Screenshot grounding data:
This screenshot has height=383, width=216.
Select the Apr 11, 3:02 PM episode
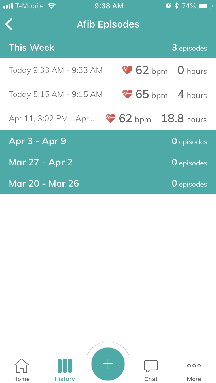coord(52,118)
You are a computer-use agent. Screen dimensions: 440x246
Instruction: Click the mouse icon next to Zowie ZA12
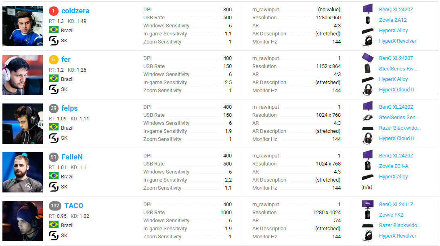coord(367,20)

• What is expected
Leaving out the pictures, return exactly the lines from the one that contains "Instruction: Click the" through the last line of the records above, inclusive.

• Result for this task
Instruction: Click the mouse icon next to Zowie ZA12
coord(367,20)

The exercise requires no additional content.